Wednesday, September 23, 2009

Day 100

Day 100 has arrived!!!

Instead of being able to celebrate an extreme milestone today, I'm celebrating a rebirth. Andrew and I just got back from a very fun and relaxing vacation which has left me invigorated and ready to take on the world. See, during vacations we end up having a long good sleep overnight every night, and wake up early-ish every morning to do all the fun stuff we want. Having practiced that for 2 weeks, I am almost in the habit of going to bed, and just waking up when I actually wake up in the morning instead of going back to sleep or taking my time being lazy. I have this renewed sense of longing for accomplishments and that sense is not masked by an overwhelming doom of perfectionism.

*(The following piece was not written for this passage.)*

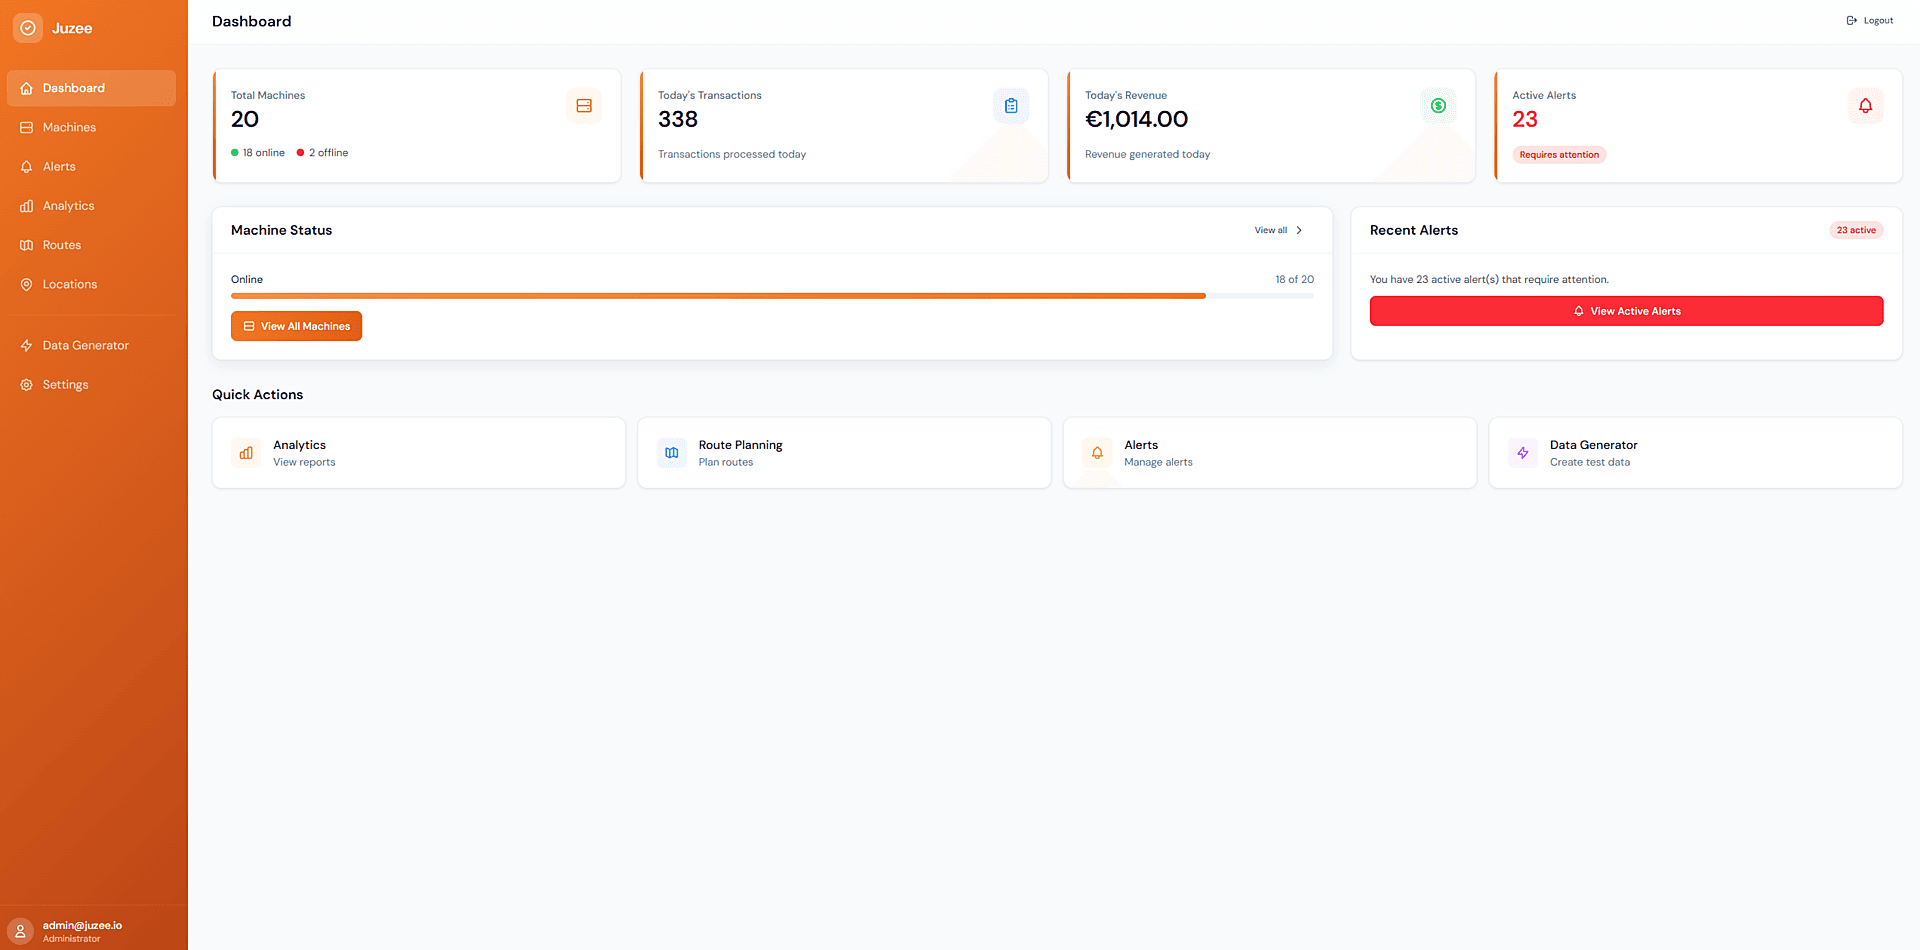
Task: Click the Today's Revenue dollar icon
Action: tap(1438, 106)
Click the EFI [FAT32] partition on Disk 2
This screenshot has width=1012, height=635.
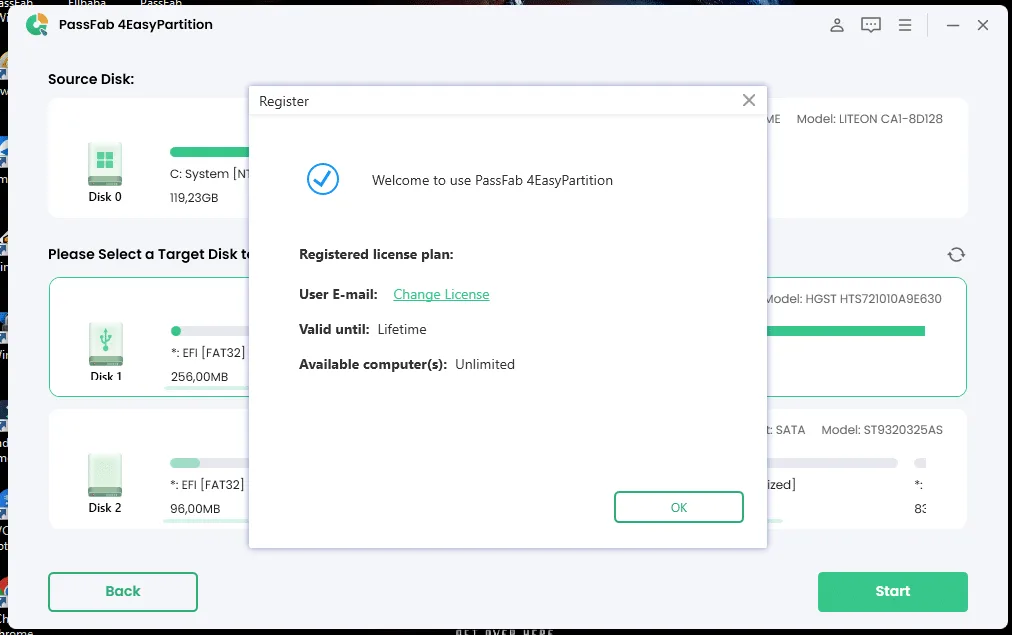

On vacay I was able to relax and take things as they came, preparing me for real life and giving myself the tools to adapt to change. I haven't lived like a creature of survival--if things aren't in my little categories and all ducks are lined in a row, I create this chaos all around me. The need to be organized was a label I branded myself with instead of using it as a tool to be more functional--something I have been trying to figure out. I think I may have a very novice insight into how this will all play out and how I can apply the new found ideas of relaxation translated into the business of real life. I need to be more laid back, go with the flow, accepting that I and every aspect of life is not perfect, and that is okay. I don't need to have every little thing in my life imprisoned by these unrealistic expectations; irrational deadlines. I have a deadline for losing weight, for baby making, for finishing school, for when which part of the house is going to be finished before another part can be started. All the deadlines make me crazy because I don't complete about 99% of them "on time" which kills me with more stress leading me to a miserable, guilty feeling of myself, making me unhappy, and leading me to not caring about my body, eating everything in sight (and subsequently skipping blog postings throwing away everything I've tried to build this thing on).

People have recently asked my why am I not posting every day anymore--am I giving up? Holy heck no! The few weeks before vacation I think I was feeling such a sense of doom that yes I could have given up. I would have rather given up than to pull myself along lying to everyone that my heart was in this while I was eating ice cream every day and not exercising because "I need time off." Are you kidding me? It's so easy to make excuses, fall into habits, justify your actions/believing your own lies. It's also easy to feel guilty and ashamed, and not want to to show everyone how down you are even though your actions are screaming them over your head anyway.

I was hesitant about taking our vacation because I needed to get school done by such and such date. Now that I've taken vacation there's no way I can finish in the time frame I had set up for myself. So I failed again, lengthening my end date from 5 years to 6 years now. This has been the biggest stressor in my life. I want to graduate before my veteran nurse grandmother dies. I want her to be proud of me and she tells me she is, but I feel like my degree will be proof. I don't feel like the last 4.5 years of school count until I get that degree. I feel like I disappoint her. She is, after all, 101 years old and I feel the pressure every day that I won't make it before she passes. She's the only one I still feel like I have to prove myself to. It kills me that I'm "unconventional" (better word for loser) in that I'm taking so long to complete my degree. My plan was to finish in 4 years and so because this plan has expired I feel like a loser. There are those expectations again. I haven't been able to tell myself to just enjoy my life. I can't take my career, money, or anything that I gain from those to the grave, so I need to be happy while I do this. This philosophy clashes with the philosophies of some people I truly admire and want to impress so it's hard to stand my ground and feel good about my decisions. But I own them, and am doing my best to feel good about them, and good about all the decisions in my whole life.

The only thing giving me hope is the support of my wonderful husband, along with the support of a few very close friends. I'm so grateful that they don't judge me, and if they do, that they support me anyway with open arms. I never have to be afraid with Andrew to tell him I've failed. He always lets me know it's not a failure, but a different way of doing it. There's no one correct way to live a life and I'm learning that.

Meals
Beef stroganoff (l/o)
1 cup skim milk
1 banana
2 cups of water

2 mini pizza's
1/2 cup skim cottage cheese
2 cups of water

1 1/2 cups whole wheat elbow macaroni (Hard Rock Cafe copycat recipe of Twisted Mac n Cheese)
1/4 cup mixed reduced fat cheeses (cheddar, Monterrey jack)
2 tbsp whole milk
2 tbsp 4 cheese Alfredo sauce
2 tbsp roasted red peppers
1 1/2 oz chicken thigh
3 croutons
1 tsp Parmesan cheese
1 cup torn raw spinach
1 tbsp pear and blue cheese vinaigrette
2 tbsp raisins
1 tbsp walnut pieces
2 cups of water

2 cups of water

Exercise
None

Notes:
-I didn't schedule time to exercise and subsequently ran out of time. Ugh.